1985: el año en que quebró el sistema
- Luis Alberto Rodríguez
- 21 sept 2015
- 4 Min. de lectura

La mañana del 19 de septiembre, una sacudida de tierra abrió los ojos ingenuos de cientos de miles de habitantes del corazón político y económico de nuestro país. Ese día se abrió una grieta en el tiempo, una grieta que sería capaz de quebrar las estructuras de las instituciones más inamovibles y cimbrar los cimientos de una sociedad asentada en medio siglo de presidencialismo post-revolucionario. Fue un despertar violento a una realidad miserable, a un futuro incierto y a un abandono cobarde de parte de las instituciones que por décadas aseguraron velar por nuestra seguridad e intereses.

La respuesta de la figura presidencial, tardía distante e insuficiente fue solamente el reflejo de lo que ocurría en las dependencias de gobierno, rebasados por falta de presupuesto, planeación o interés. Para la clase política, el terremoto no fue otra cosa que un catalizador para su agenda económica, ávida por hacer a México parte del boom del libre mercado.

Apenas unas semanas después del terremoto, el 9 de octubre, el presidente de la Madrid ofreció un discurso, donde anunció animoso el nuevo rumbo para México: la descentralización del aparato estatal, una política de adelgazamiento del estado que posteriormente allanaría el camino para la llegada del neoliberalismo económico. En palabras de Miguel de la Madrid la solución a la crisis era clara:
“La descentralización de la vida nacional requiere ser apoyada en una reorganización de la Administración Pública Federal, donde se mantengan las sedes de las Secretarías de Estado en la capital, pero se descentralicen recursos, oficinas y, sobre todo, facultades, como parte de un proceso más amplio que incluya la educación superior, la actividad económica industrial y los servicios, el comercio y las finanzas.”
================
__INSTRUCCIONES__
1. Resume en forma de lista el párrafo del texto sobre el terremoto de 1985 que empieza con "La respuesta de la figura presidencial", conservando sus datos principales.
2. Según el texto sobre el terremoto de 1985, ¿en qué fecha pronunció Miguel de la Madrid el discurso en que anunció la descentralización?
3. Prosigue el texto sobre el terremoto de 1985 desde donde termina.

__DATOS PROPORCIONADOS__
================
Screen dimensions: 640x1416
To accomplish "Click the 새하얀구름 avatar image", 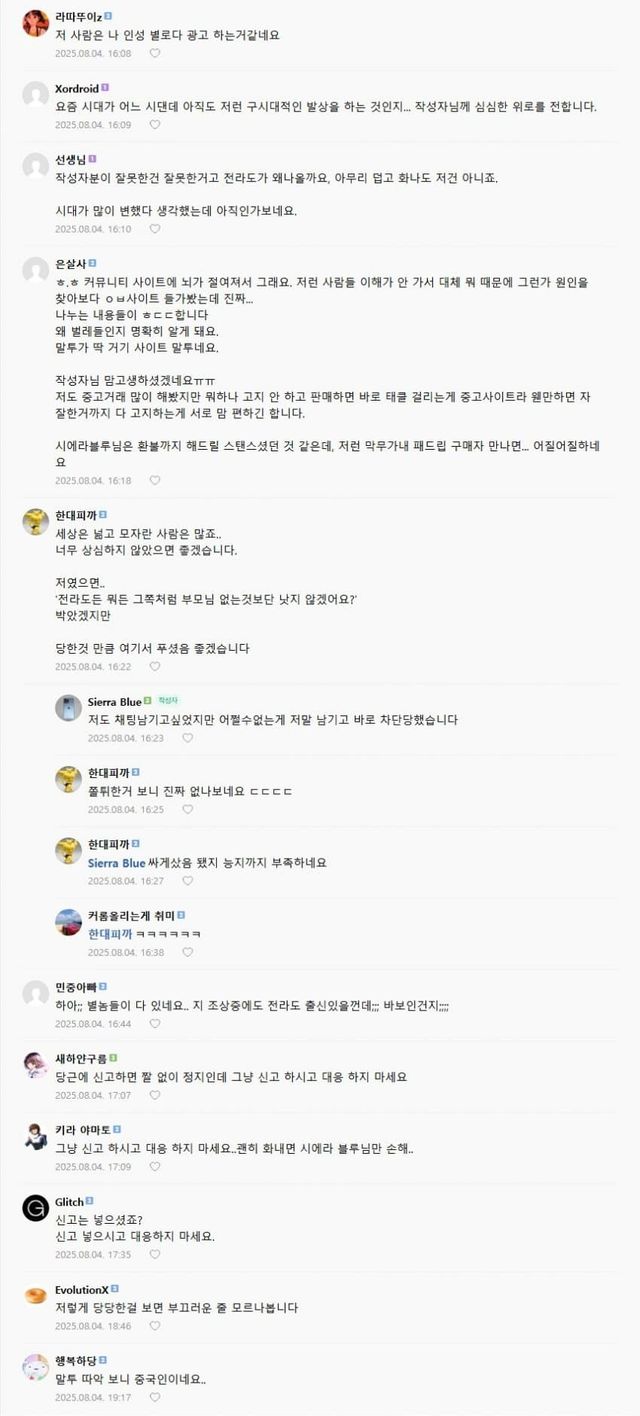I will tap(36, 1065).
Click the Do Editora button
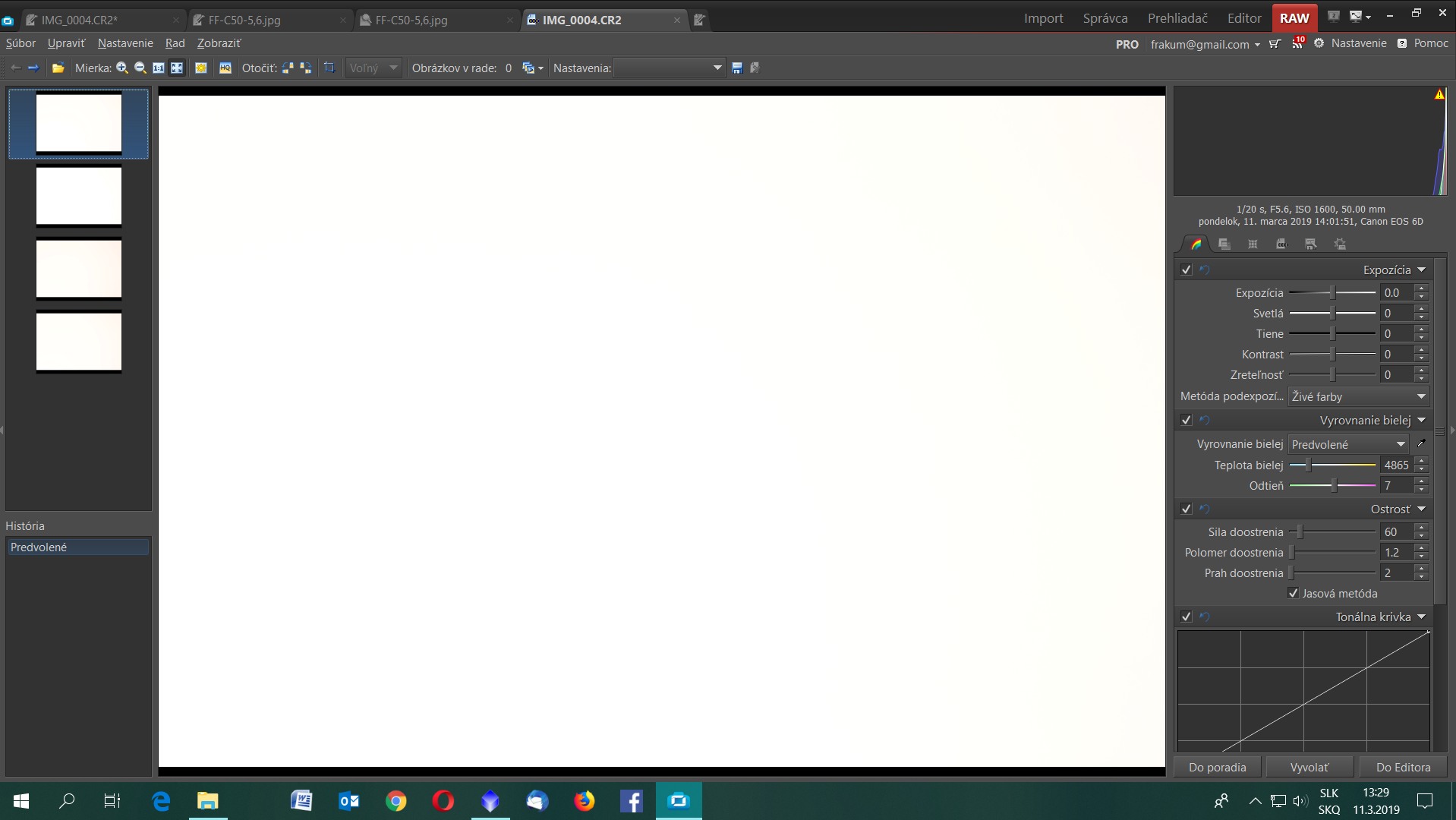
================
__RESPUESTAS POR TAREA__
1.
- La respuesta presidencial fue tardía, distante e insuficiente.
- Reflejó la situación de las dependencias de gobierno, rebasadas por falta de presupuesto, planeación o interés.
- Para la clase política, el terremoto fue un catalizador de su agenda económica.
- Esa agenda buscaba integrar a México al boom del libre mercado.

2. El 9 de octubre.

3.
Pero el terremoto también tuvo un altísimo costo político para el partido oficial del gobierno. Ante la incompetencia de los políticos, la política salió a las calles. Las asociaciones vecinales, las brigadas de rescate y los comités ciudadanos, obligados por las circunstancias, tuvieron que asumir el papel que al estado le quedó tan grande.
Los ciudadanos descubrieron que eran capaces de tomar decisiones y asumir responsabilidades importantes frente a la comunidad. Las clases populares, acostumbradas a callar y aguantar, entendieron que podían y debían hacer oír su voz.
La tragedia concentró la lucha social, que hasta esa fecha había permanecido dispersa, y la unificó bajo una sola bandera: el hartazgo frente a una clase política que no representa los intereses de la gente para quien trabaja. En medio de esta crisis, aparecieron notables figuras populares, que asumieron como propia la tarea de defender a la ciudadanía de los abusos y omisiones, cometidos en su contra por políticos ineptos y empresarios carroñeros.

Ahí nació Superbarrio, un personaje enmascarado surgido de la espontaneidad capitalina. De capa y calzoncillos, hizo frente codo a codo a los desalojos y desahucios sistemáticos de las viviendas más afectadas en las zonas populares. Y eso fue sólo el comienzo, Superbarrio continúo su lucha por varios años más y sólo pudo ser interrumpida por la corrupción y la cooptación partidista. Otra figura destacable de este momento histórico fue Cuauhtémoc Cárdenas. El hijo del expresidente Lázaro Cárdenas, que en ese entonces era aún militante del PRI, se distinguió del resto de la clase política por su acercamiento a los problemas de las clases más vulnerables. Fiel a sus convicciones, defendió el nacionalismo contra las nuevas políticas neoliberales promovidas desde su partido. Esta disidencia desembocó en la ruptura de Cárdenas con el partido oficial.
Apenas dos años después, formó el Frente Democrático Nacional, una concentración de fuerzas políticas de izquierda y movimientos sociales. El partido oficial sufrió así su primera derrota, una derrota contundente, que sólo pudo contrarrestar mediante el fraude y la imposición.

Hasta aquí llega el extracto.